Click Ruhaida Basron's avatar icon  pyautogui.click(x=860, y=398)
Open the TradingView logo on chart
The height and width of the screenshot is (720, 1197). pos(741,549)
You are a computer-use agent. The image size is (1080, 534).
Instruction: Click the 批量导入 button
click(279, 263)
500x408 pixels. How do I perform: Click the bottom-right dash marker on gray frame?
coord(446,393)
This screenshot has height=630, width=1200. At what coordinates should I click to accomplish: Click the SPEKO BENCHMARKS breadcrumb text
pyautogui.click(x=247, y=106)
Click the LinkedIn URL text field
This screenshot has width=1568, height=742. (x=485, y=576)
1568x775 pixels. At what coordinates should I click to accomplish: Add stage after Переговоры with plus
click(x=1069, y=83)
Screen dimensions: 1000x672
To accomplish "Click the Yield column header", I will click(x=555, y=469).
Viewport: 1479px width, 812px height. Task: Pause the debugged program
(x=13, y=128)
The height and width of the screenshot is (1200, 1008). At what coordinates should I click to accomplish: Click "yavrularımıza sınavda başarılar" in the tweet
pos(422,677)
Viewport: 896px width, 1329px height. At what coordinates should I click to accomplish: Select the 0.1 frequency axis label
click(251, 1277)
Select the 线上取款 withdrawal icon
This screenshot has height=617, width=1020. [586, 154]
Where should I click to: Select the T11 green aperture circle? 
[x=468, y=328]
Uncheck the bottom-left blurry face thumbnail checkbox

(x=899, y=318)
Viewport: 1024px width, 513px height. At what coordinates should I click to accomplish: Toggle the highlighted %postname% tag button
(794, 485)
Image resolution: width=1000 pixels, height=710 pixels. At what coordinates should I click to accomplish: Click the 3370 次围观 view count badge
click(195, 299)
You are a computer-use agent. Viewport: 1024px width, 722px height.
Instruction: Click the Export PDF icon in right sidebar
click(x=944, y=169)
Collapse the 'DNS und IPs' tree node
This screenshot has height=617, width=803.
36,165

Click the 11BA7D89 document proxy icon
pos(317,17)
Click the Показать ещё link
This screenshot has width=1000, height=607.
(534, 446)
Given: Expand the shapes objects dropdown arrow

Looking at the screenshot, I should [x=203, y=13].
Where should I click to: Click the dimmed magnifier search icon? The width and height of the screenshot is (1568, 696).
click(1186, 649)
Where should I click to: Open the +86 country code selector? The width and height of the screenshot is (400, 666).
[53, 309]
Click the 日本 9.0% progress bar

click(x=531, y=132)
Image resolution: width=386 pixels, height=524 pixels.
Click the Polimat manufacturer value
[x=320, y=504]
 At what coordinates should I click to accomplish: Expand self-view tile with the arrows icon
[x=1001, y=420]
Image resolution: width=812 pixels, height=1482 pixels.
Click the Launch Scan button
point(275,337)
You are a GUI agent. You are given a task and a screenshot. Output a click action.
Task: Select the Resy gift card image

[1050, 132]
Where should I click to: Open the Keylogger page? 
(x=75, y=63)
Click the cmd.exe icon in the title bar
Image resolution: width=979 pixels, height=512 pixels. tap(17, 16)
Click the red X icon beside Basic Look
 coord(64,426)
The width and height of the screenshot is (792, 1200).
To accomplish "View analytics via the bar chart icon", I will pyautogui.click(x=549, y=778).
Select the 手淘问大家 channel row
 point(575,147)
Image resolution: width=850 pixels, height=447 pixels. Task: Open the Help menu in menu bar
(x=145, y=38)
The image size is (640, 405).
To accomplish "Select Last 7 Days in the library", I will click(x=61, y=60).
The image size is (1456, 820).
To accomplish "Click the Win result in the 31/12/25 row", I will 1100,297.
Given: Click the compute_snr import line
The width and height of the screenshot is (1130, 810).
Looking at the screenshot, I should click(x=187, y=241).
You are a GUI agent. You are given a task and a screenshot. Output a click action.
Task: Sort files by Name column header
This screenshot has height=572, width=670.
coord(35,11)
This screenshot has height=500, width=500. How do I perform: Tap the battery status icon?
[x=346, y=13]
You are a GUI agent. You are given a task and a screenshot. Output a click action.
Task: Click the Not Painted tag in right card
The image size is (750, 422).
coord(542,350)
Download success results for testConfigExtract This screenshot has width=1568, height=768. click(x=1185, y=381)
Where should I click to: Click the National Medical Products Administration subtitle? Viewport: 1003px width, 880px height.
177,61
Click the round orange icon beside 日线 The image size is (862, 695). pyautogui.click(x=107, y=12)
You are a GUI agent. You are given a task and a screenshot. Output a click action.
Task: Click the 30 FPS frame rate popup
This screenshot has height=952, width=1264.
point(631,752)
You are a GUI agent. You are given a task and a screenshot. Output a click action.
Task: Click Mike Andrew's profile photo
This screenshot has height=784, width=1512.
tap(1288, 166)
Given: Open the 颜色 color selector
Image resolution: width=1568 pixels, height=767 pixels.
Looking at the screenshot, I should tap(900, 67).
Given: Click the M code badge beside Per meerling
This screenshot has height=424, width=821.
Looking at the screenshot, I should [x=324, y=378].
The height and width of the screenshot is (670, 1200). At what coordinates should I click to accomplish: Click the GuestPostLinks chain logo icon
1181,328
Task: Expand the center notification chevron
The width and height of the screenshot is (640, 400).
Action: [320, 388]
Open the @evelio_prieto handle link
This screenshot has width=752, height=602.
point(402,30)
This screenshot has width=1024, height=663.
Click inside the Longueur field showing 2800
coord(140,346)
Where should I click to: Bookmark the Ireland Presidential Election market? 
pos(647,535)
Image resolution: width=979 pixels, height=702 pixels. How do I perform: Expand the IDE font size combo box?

→ **Zu erledigen**:
Gib den Abschnitt von der Zeile mit "Open the TradingView logo on chart" bis einschließlich der Zeile mit "coord(446,393)" unverändert aus.

→ **Lösung folgt**:
Open the TradingView logo on chart
The height and width of the screenshot is (720, 1197). pos(741,549)
You are a computer-use agent. The image size is (1080, 534).
Instruction: Click the 批量导入 button
click(279, 263)
500x408 pixels. How do I perform: Click the bottom-right dash marker on gray frame?
coord(446,393)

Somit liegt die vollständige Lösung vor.